- What is expected -
Please write out exactly the line containing "Task: Click the Shanghai Shenhua team logo" below and every line after it, through the last one, but leave out any pictures.

- Data records -
*** Block opens ***
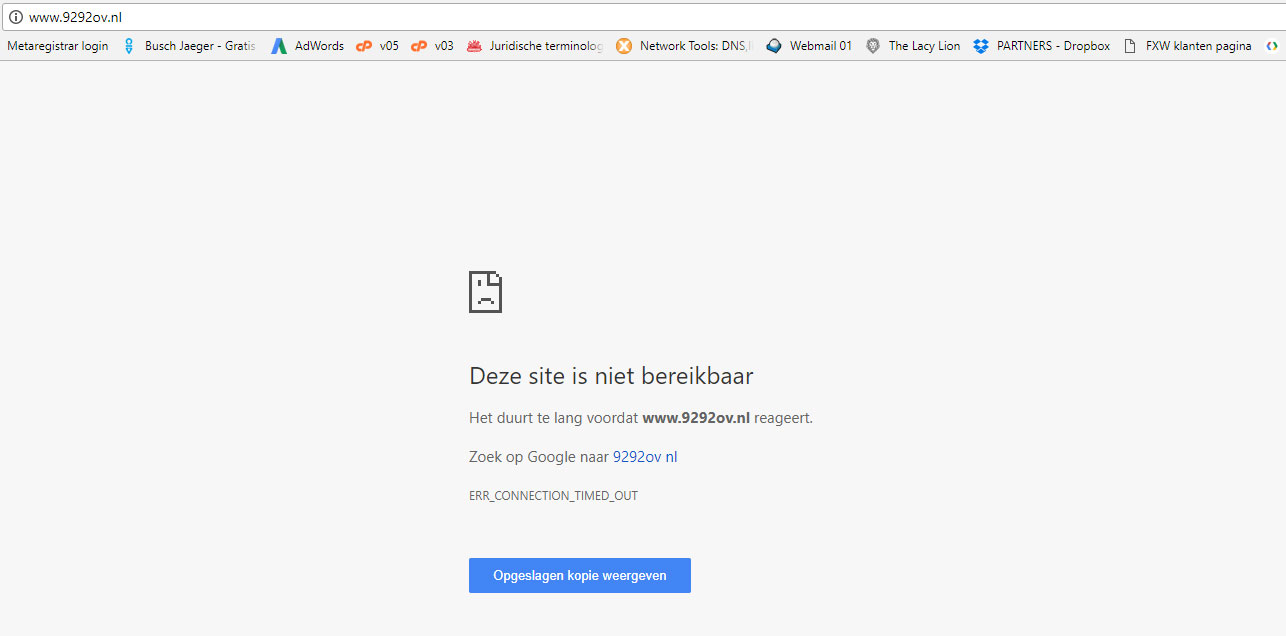Image resolution: width=1286 pixels, height=636 pixels.
Task: Open the Metaregistrar login bookmark
Action: [58, 46]
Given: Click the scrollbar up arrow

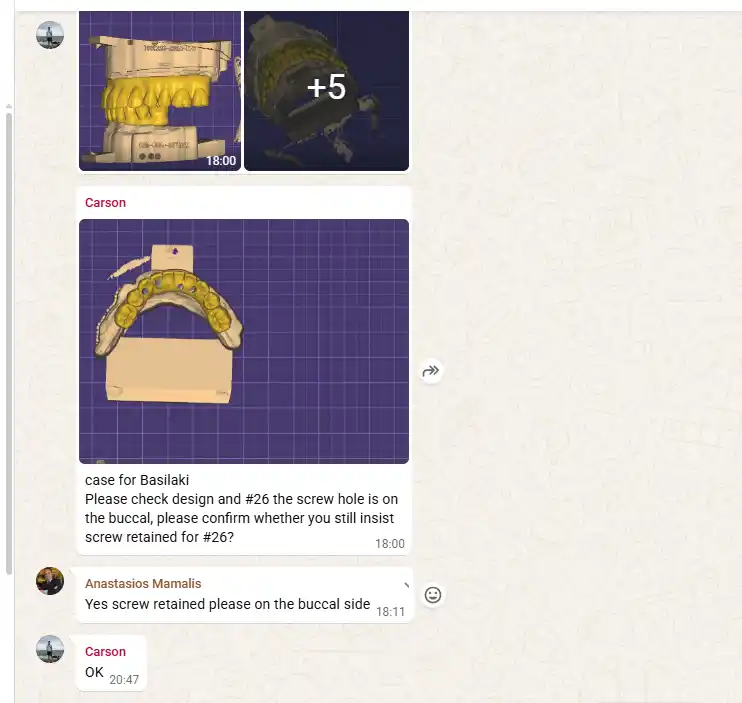Looking at the screenshot, I should click(x=9, y=107).
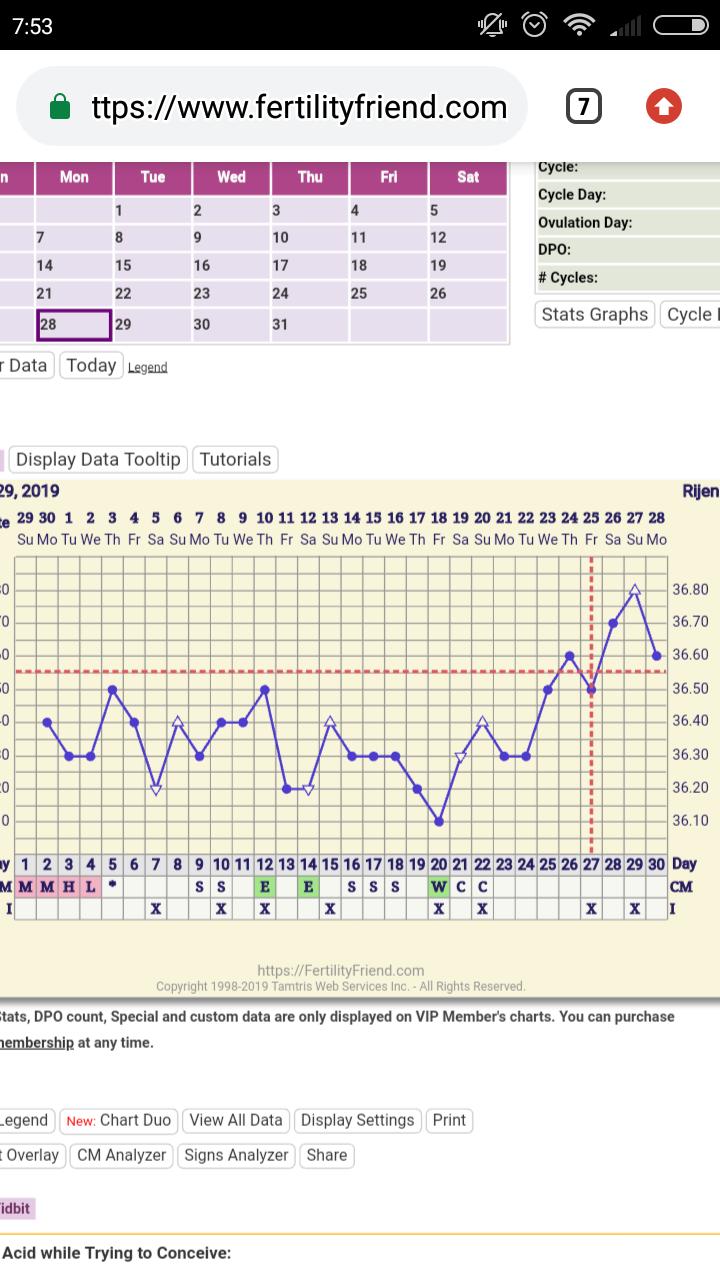The width and height of the screenshot is (720, 1280).
Task: Tap the alarm clock icon in status bar
Action: (536, 26)
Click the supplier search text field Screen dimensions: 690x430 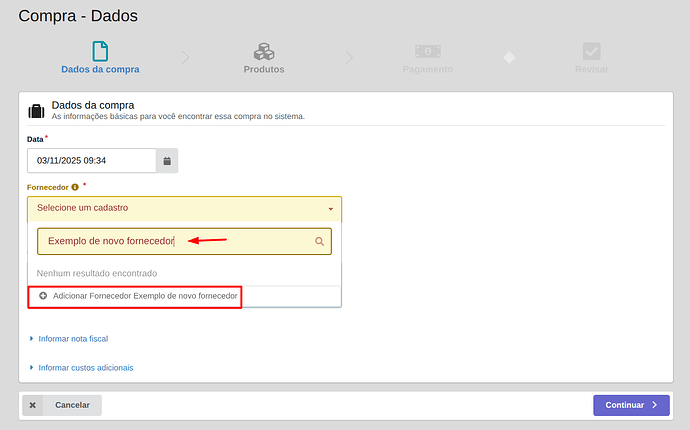175,241
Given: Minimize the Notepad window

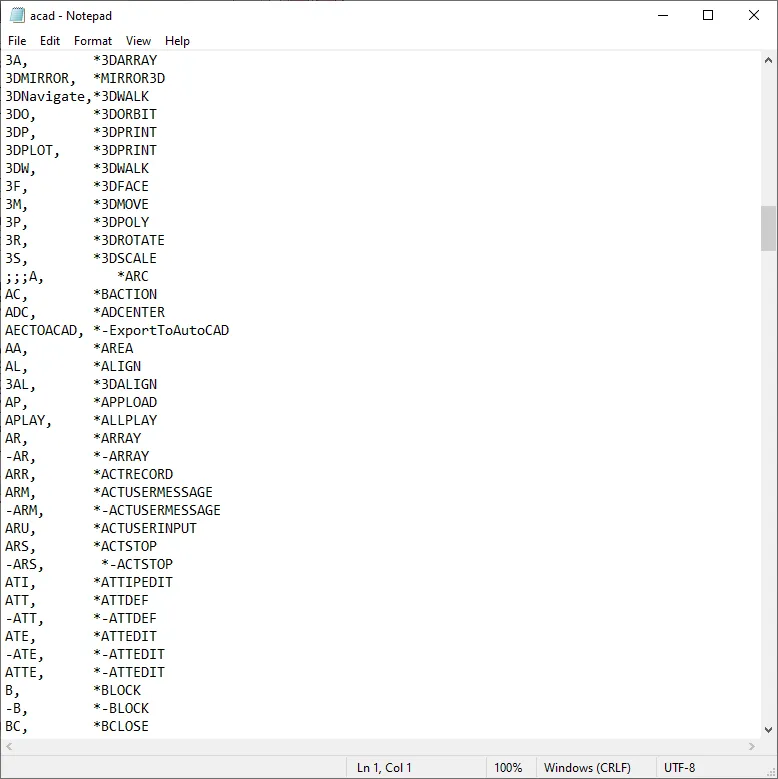Looking at the screenshot, I should 662,16.
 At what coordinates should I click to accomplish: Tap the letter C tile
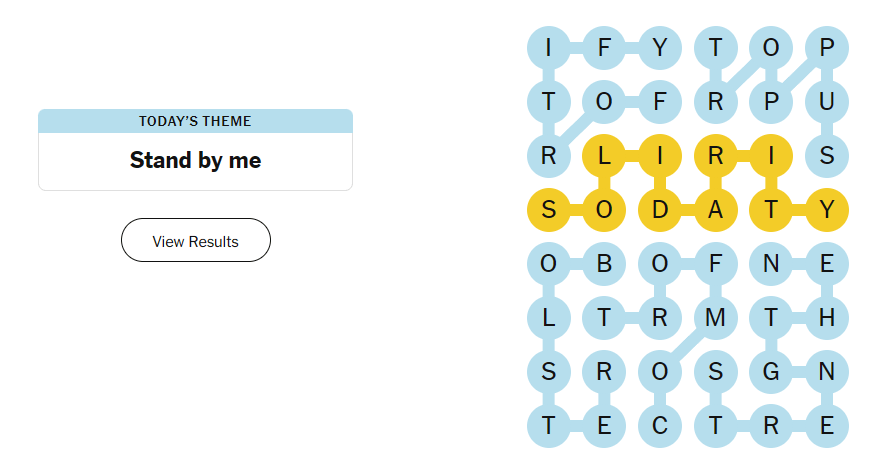[660, 426]
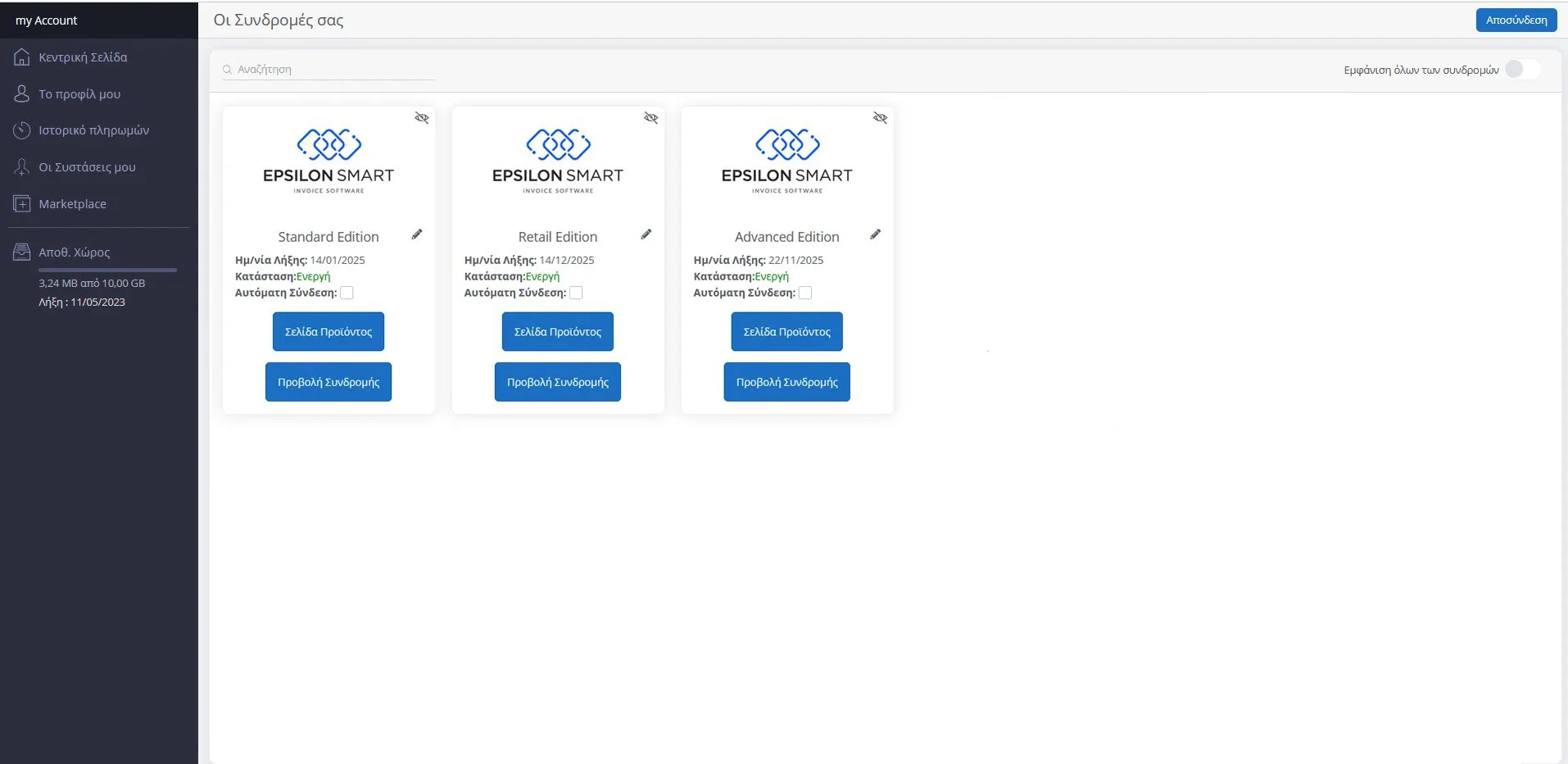Click the pencil edit icon beside Advanced Edition
Image resolution: width=1568 pixels, height=764 pixels.
pyautogui.click(x=876, y=234)
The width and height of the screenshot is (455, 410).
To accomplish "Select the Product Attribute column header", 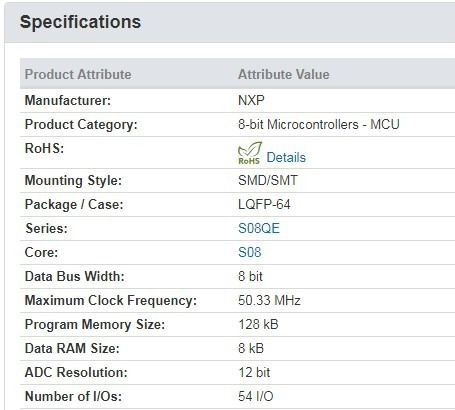I will 78,74.
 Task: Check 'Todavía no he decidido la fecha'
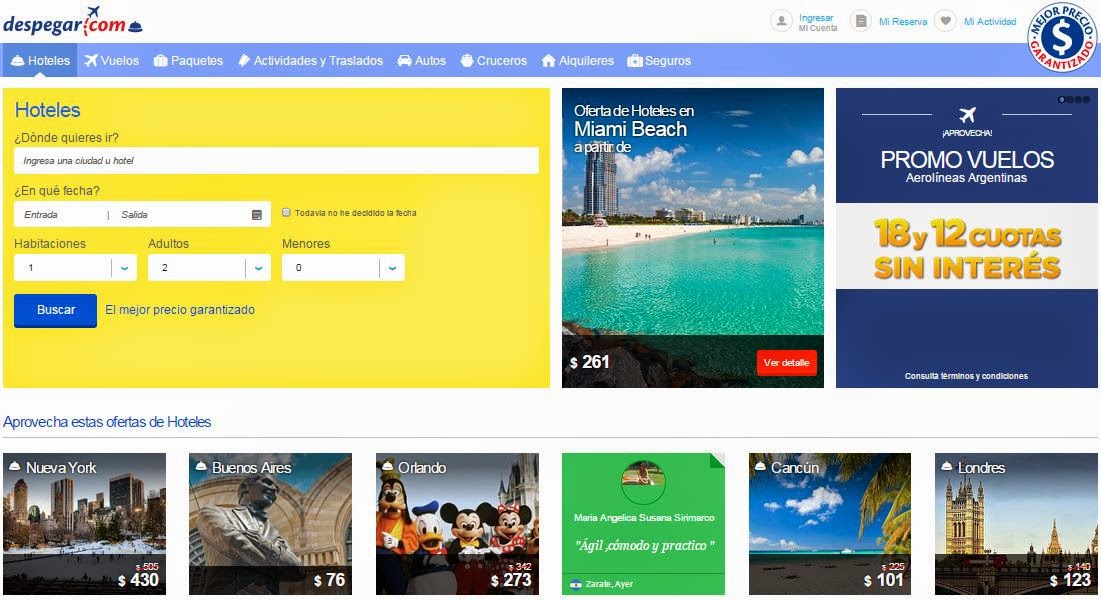[287, 211]
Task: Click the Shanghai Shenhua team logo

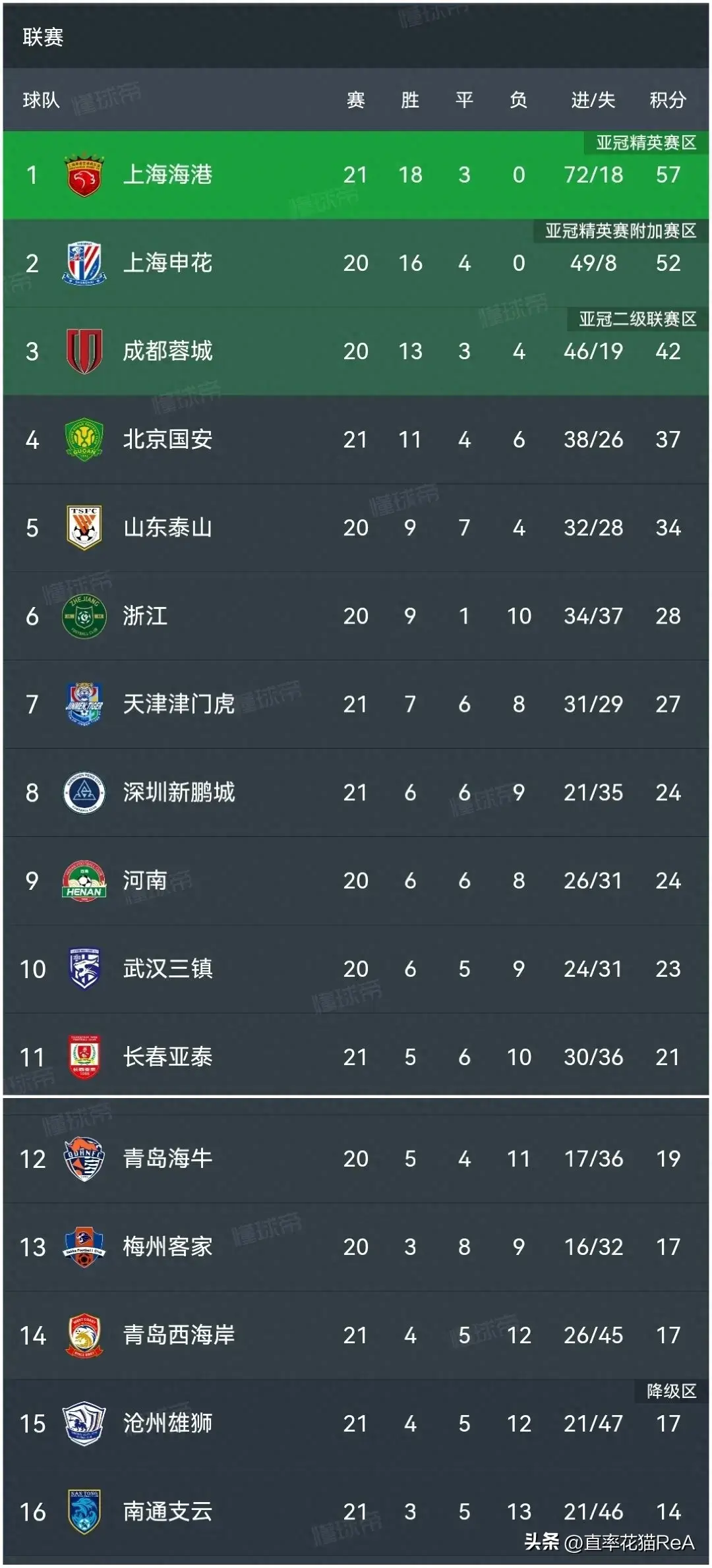Action: tap(86, 263)
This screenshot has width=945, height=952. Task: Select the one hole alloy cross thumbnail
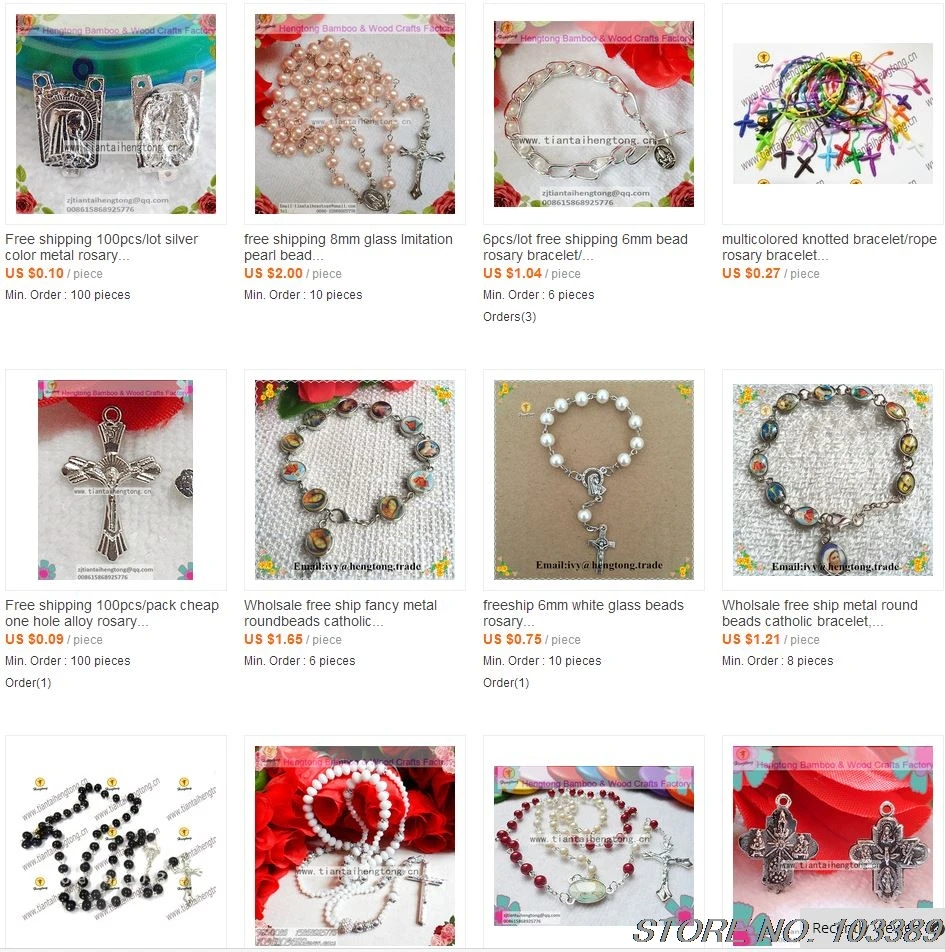tap(115, 480)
*** Block closes ***
- Response below -
Task: Click the Shanghai Shenhua team logo

Action: tap(86, 263)
This screenshot has width=945, height=952. Task: Select the one hole alloy cross thumbnail
tap(115, 480)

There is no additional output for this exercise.